Text block –
On the other hand, in opposing this appeal, it was contended in the respondent’s Heads of Argument that the appellant has not demonstrated why this Court should interfere with the findings of the trial Court. It was pointed out that the appellant did not deny wrong-doing as he only sought to justify his actions. It was argued that the appellant admitted that although he was not entitled to a personal to holder motor vehicle and that he had been instructed to be park the vehicle after work at 17:00 hours, the appellant said he used to take the motor vehicle home.
In response to the second ground of appeal, it was contended that the Court below was on firm ground when it found that the appellant’s deeds and lack of foresight regarding the events of 6th June, 2003, led to his dismissal. And that it was difficult to believe the appellant’s testimony that he could not remain behind for a meeting with the Managing Director on ground that he feared an altercation.
In response to ground three, it was contended that the trial Court was on firm ground when it found that the procedure adopted in dismissing the appellant was correct as the appellant was initially charged for insubordination and gross misconduct and that he exculpated himself as evidenced at pages 60 and 61 of the record. That, however, following the discovery of the loss of K2,000,000, the appellant was informed that he would remain on suspension pending the outcome of the case. And that the case of gross misconduct was revived following his acquittal. The appellant was dismissed after the case hearing of 4th November 2004, as evidenced at page 66 of the Record of Appeal. We, were, accordingly, urged to uphold the lower Court’s decision.

Dataset rows –
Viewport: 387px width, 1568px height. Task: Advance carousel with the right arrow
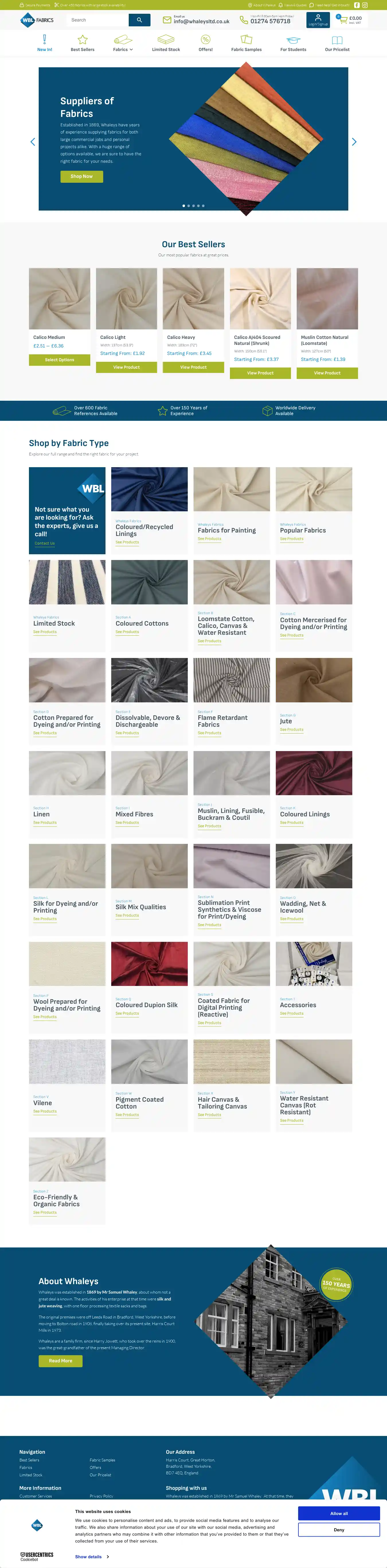coord(354,142)
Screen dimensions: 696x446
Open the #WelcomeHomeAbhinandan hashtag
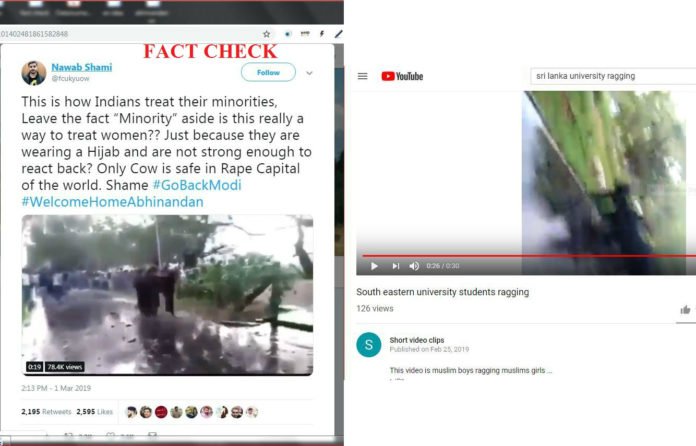point(112,202)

Required work –
**1.** From the judgment excerpt, write out the passage starting at "In response to the" and ending at "feared an altercation.".
**2.** In the judgment excerpt, what sum of money was discovered to be lost?

List of solutions –
**1.**
In response to the second ground of appeal, it was contended that the Court below was on firm ground when it found that the appellant’s deeds and lack of foresight regarding the events of 6th June, 2003, led to his dismissal. And that it was difficult to believe the appellant’s testimony that he could not remain behind for a meeting with the Managing Director on ground that he feared an altercation.

**2.** K2,000,000.